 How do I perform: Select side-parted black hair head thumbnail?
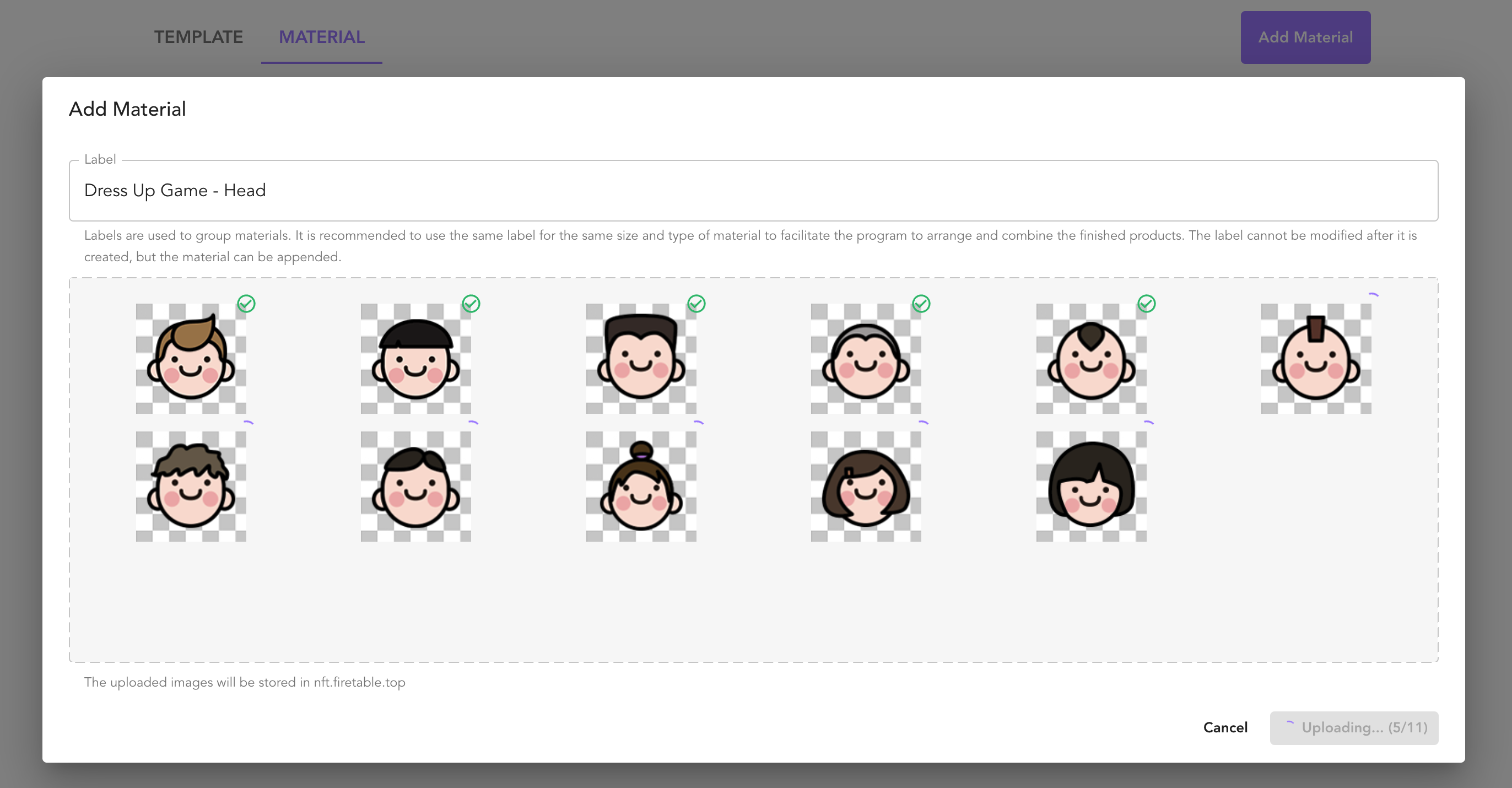point(415,487)
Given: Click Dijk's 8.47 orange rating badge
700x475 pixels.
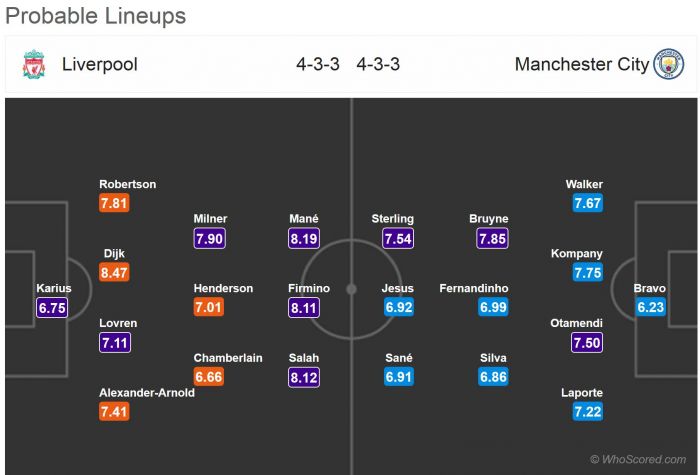Looking at the screenshot, I should coord(115,273).
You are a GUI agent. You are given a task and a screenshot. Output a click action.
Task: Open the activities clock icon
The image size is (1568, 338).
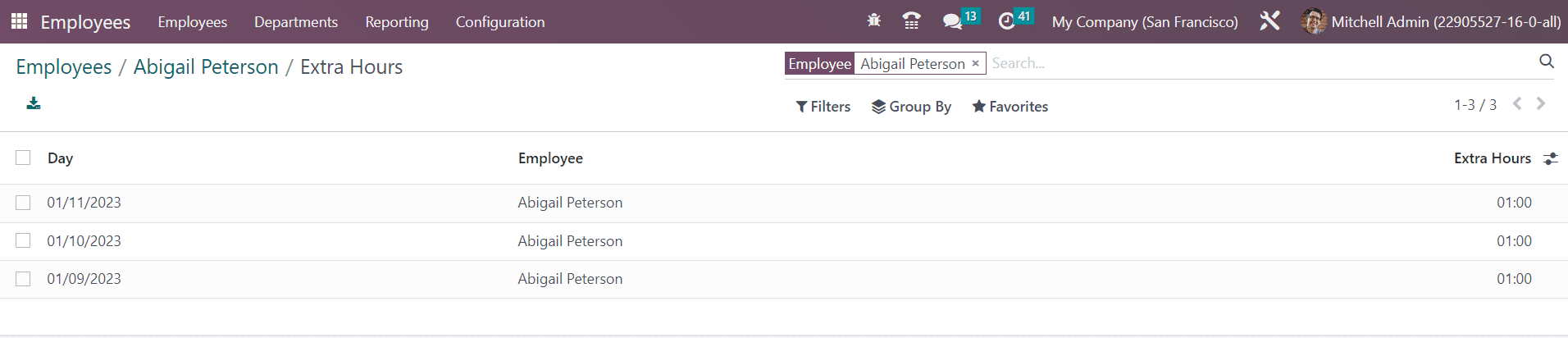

————————

| WHAT IS NEEDED |
Copy every line of the material above word for word, leaving out the pictures.

| FULL RESPONSE |
 How do I perform: Select side-parted black hair head thumbnail?
point(415,487)
Given: Click Dijk's 8.47 orange rating badge
700x475 pixels.
Looking at the screenshot, I should coord(115,273).
You are a GUI agent. You are given a task and a screenshot. Output a click action.
Task: Open the activities clock icon
The image size is (1568, 338).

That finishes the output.